Keshigeyan Chandrasegaran /
Ngoc‑Trung Tran(*) /
Yunqing Zhao(*) /
Ngai‑Man Cheung
Singapore University of Technology and Design (SUTD)
ICML 2022
This work investigates the compatibility between label smoothing (LS) and knowledge distillation (KD). Contemporary findings addressing this thesis statement take dichotomous standpoints: Muller et al. (2019); Shen et al. (2021b). Critically, there is no effort to understand and resolve these contradictory findings, leaving the primal question — to smooth or not to smooth a teacher network? — unanswered. The main contributions of our work are the discovery, analysis and validation of systematic diffusion as the missing concept which is instrumental in understanding and resolving these contradictory findings. This systematic diffusion essentially curtails the benefits of distilling from an LS-trained teacher, thereby rendering KD at increased temperatures ineffective. Our discovery is comprehensively supported by large-scale experiments, analyses and case studies including image classification, neural machine translation and compact student distillation tasks spanning across multiple datasets and teacher-student architectures. Based on our analysis, we suggest practitioners to use an LS-trained teacher with a low-temperature transfer to render high performance students.

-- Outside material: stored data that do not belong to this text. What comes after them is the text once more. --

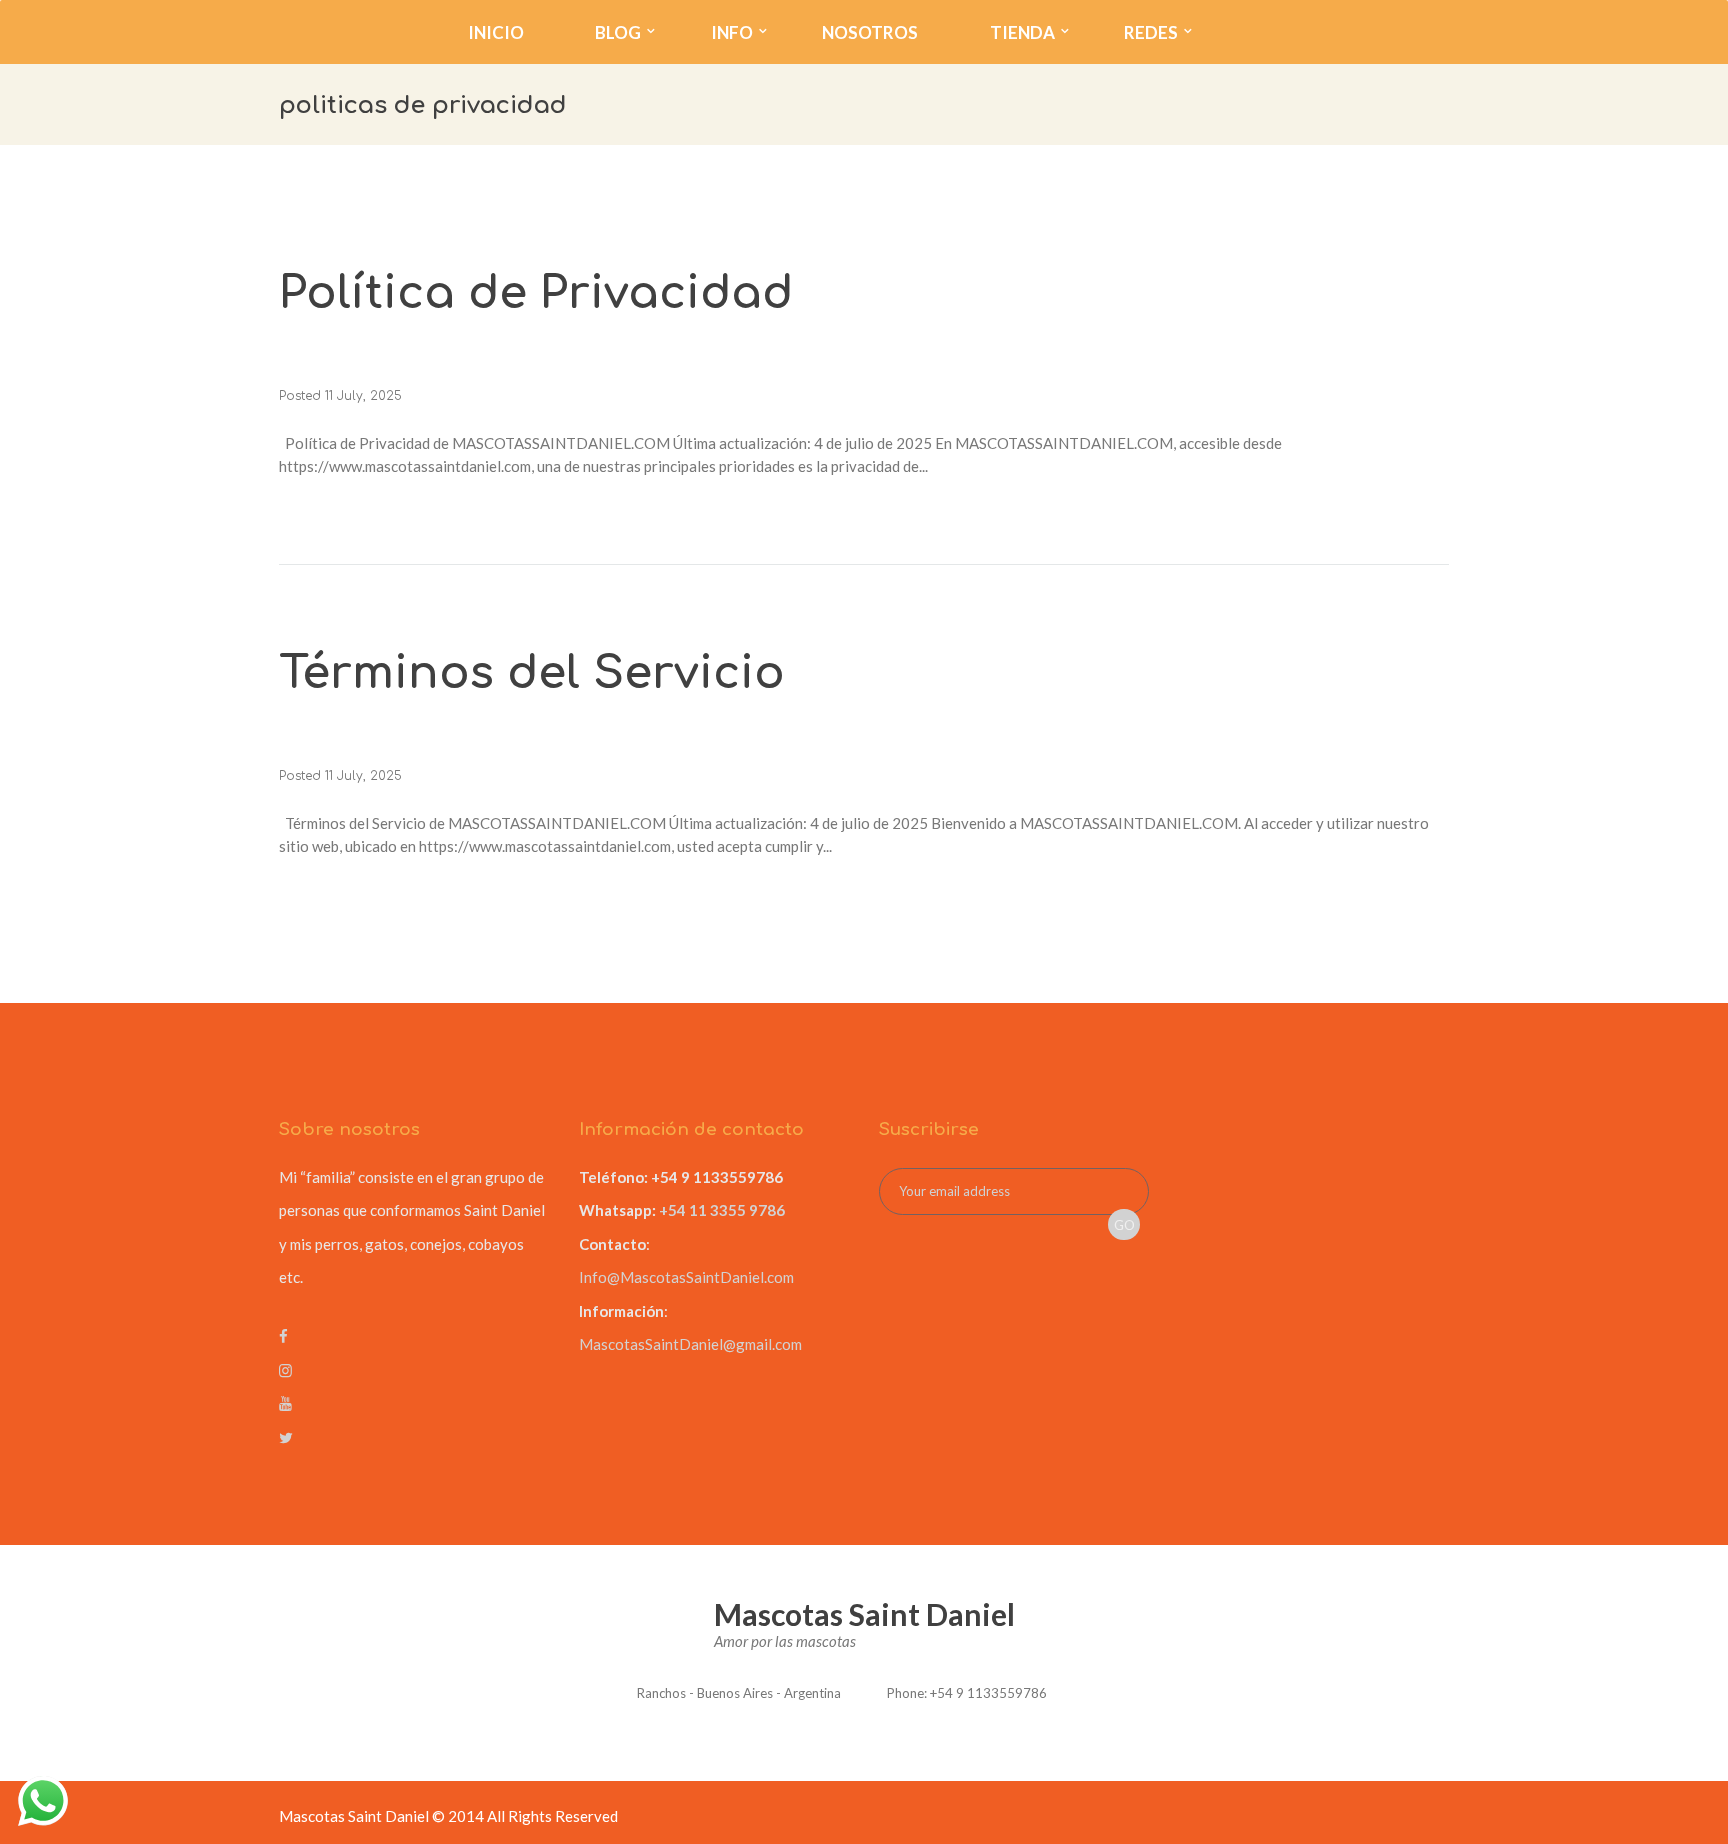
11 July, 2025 (363, 396)
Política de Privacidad (536, 293)
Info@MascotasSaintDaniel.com (686, 1277)
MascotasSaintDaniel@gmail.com (690, 1344)
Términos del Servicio (532, 673)
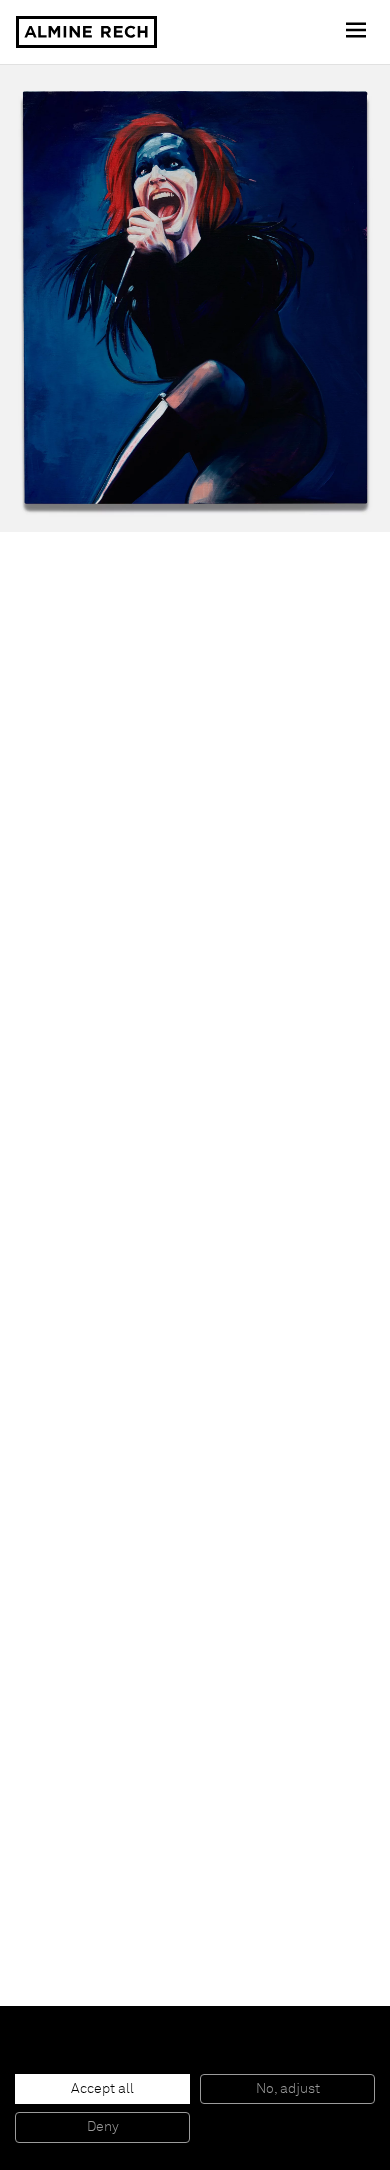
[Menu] (358, 32)
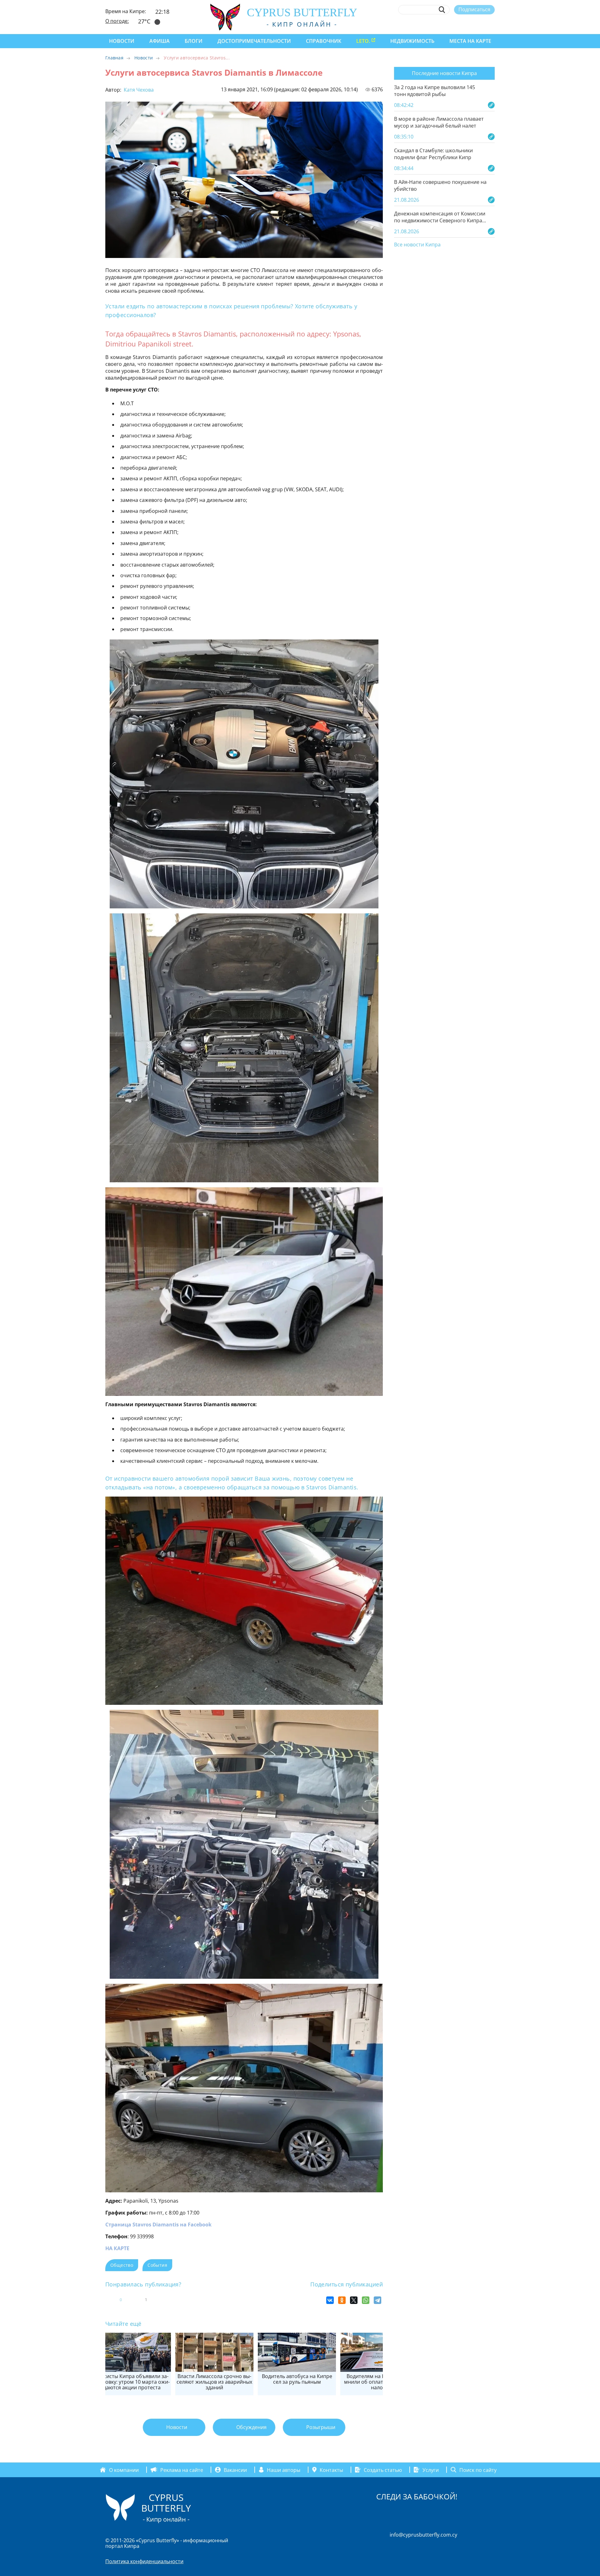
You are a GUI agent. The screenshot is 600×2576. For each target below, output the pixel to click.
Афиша (159, 41)
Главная (114, 58)
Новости (121, 41)
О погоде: (117, 21)
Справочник (323, 41)
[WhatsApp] (365, 2300)
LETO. (363, 41)
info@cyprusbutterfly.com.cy (423, 2535)
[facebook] (434, 24)
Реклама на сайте (181, 2469)
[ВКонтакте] (330, 2300)
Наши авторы (283, 2469)
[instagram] (446, 24)
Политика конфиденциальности (144, 2561)
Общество (121, 2265)
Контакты (331, 2469)
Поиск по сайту (478, 2469)
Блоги (193, 41)
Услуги (430, 2469)
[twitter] (457, 24)
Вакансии (235, 2469)
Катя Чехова (138, 89)
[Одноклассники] (342, 2300)
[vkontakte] (480, 24)
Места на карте (470, 41)
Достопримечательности (254, 41)
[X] (353, 2300)
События (157, 2265)
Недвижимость (412, 41)
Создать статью (383, 2469)
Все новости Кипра (417, 245)
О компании (124, 2469)
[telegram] (469, 24)
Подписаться (474, 9)
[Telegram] (377, 2300)
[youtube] (492, 24)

While increased T is believed to be a helpful empirical trick (Also observed in many of our experiments when distilling from a teacher trained without LS) to produce better soft-targets for KD, we convincingly show that in the presence of LS-trained teacher, an increased T causes systematic diffusion in the student. This systematic diffusion directly curtails the distance enlargement (between semantically similar classes) benefits of an LS-trained teacher, thereby rendering KD ineffective at increased T . For practitioners, as a rule of thumb, we suggest to use an LS-trained teacher with a low-temperature transfer (i.e. T = 1) to render high performance students. We also remark that our finding on systematic diffusion substantially reduces the search space for the intractable parameter T when using an LS-trained teacher. With increasing use of KD, we hope that our findings can benefit applications including neural architecture search, self-supervised learning, compact deepfake / anomaly detection and GAN compression.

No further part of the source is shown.